What the task asks:
In full and without deviation, reproduce the records that follow.
*** Extracted data ***
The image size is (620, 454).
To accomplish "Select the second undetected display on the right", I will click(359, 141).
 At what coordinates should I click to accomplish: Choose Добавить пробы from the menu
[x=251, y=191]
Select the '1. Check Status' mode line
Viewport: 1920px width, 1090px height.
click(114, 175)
*** End of Extracted data ***
Answer to this exercise:
The image size is (620, 454).
To accomplish "Select the second undetected display on the right", I will click(359, 141).
 At what coordinates should I click to accomplish: Choose Добавить пробы from the menu
[x=251, y=191]
Select the '1. Check Status' mode line
Viewport: 1920px width, 1090px height.
click(114, 175)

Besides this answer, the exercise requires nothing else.